Known as the Las Vegas of the Roman Empire, Pozzuoli was a key hot spot of the Roman Empire. Its proximity to Rome and location on the Bay of Naples, made it an ideal Roman port, as well as a playground for the emperors and wealthy elite of Rome.
Vespasian, who was the first Flavian dynasty emperor, built this vast amphitheatre around 70 AD. It is the third largest in Ancient Rome after those of Rome and Capua. The Flavian Amphitheatre would have been able to house 50,000 spectators.
What sets the amphitheatre apart however, is its almost fully intact underground areas. Here you can explore the bottom floor of this once great stadium, and see the corridors, passageways, rooms and chambers where the gladiators would have prepared before their battles.

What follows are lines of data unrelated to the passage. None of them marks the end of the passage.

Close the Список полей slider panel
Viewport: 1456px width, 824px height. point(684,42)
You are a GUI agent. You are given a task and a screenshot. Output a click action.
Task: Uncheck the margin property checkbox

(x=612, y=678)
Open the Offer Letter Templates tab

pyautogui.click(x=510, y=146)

Damaged by ash and rubble from the eruption of the Solfatara volcano in 1198, Pozzuoli’s Flavian Amphitheatre had been abandoned and was used as a quarry for its marble. As time went by, the soil washed down from the crater of the nearby volcano, and accumulated in the amphitheatre, creating a very rich terrain and a perfect site for growing vines.
The underground structures of the arena were excavated between 1839 to 1855, and were completely unearthed by 1947. Remarkably, archaeologists found the Flavian Amphitheatre in a very good state of preservation, with many of its walls and floors intact. Today you can explore its labyrinth of underground corridors which contain numerous columns and capitals which had been dumped in the underground chambers by people living within the walls of the abandoned amphitheatre.
Wandering through its underground tunnels, gives you a real sense of what the amphitheatre must have been like, back in the heights of its glory.